### YOUR INSTRUCTIONS
When you reach the line in the data below that contains "Given: Click the", please start repeating lines exactly, and stop after the line that contains "Open the Apps icon in toolbar", repeating nothing else.

### EXTRACTED INFORMATION

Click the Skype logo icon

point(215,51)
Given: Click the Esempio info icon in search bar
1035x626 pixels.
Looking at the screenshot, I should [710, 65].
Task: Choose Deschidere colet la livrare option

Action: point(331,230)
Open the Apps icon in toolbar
---
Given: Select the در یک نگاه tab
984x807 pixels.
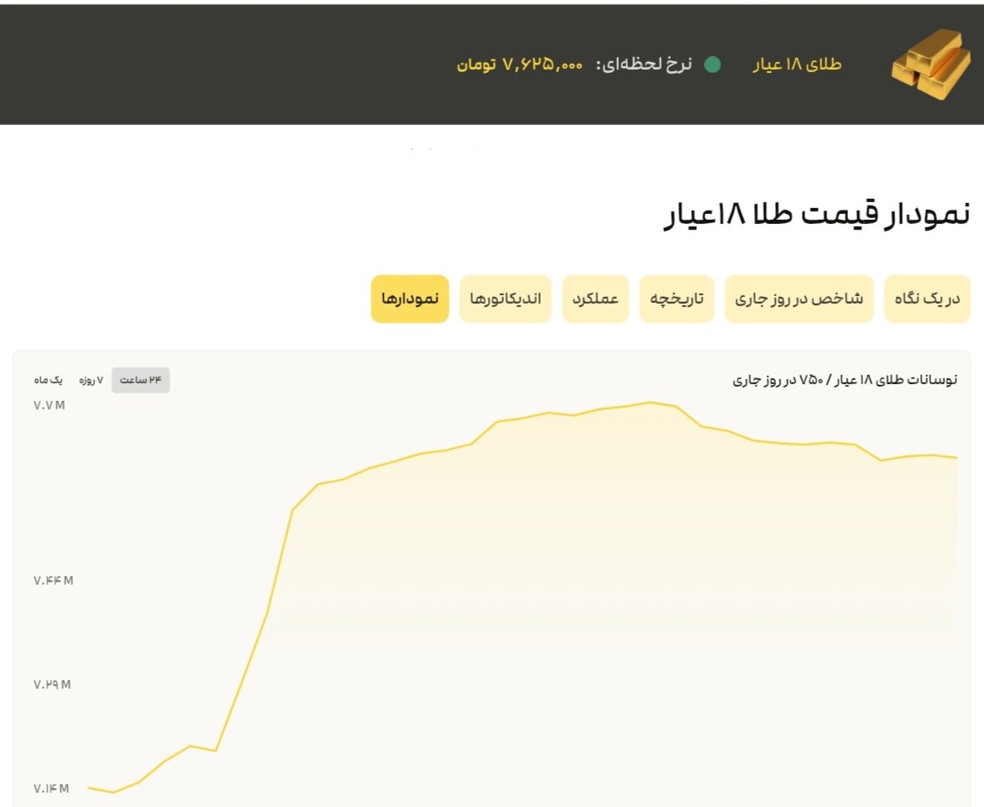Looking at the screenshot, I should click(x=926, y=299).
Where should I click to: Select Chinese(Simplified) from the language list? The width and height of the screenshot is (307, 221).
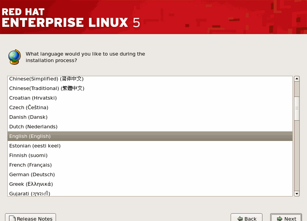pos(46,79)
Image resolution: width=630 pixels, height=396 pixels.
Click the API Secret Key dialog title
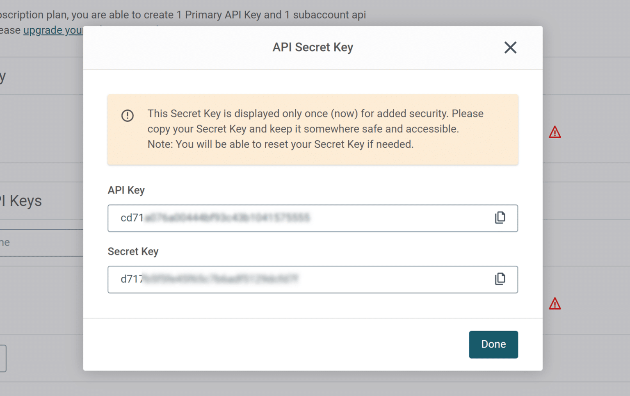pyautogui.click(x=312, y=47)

### OUTPUT FOR THIS EXERCISE
Given: Click the Esempio info icon in search bar
1035x626 pixels.
Looking at the screenshot, I should [710, 65].
Task: Choose Deschidere colet la livrare option

Action: point(331,230)
Open the Apps icon in toolbar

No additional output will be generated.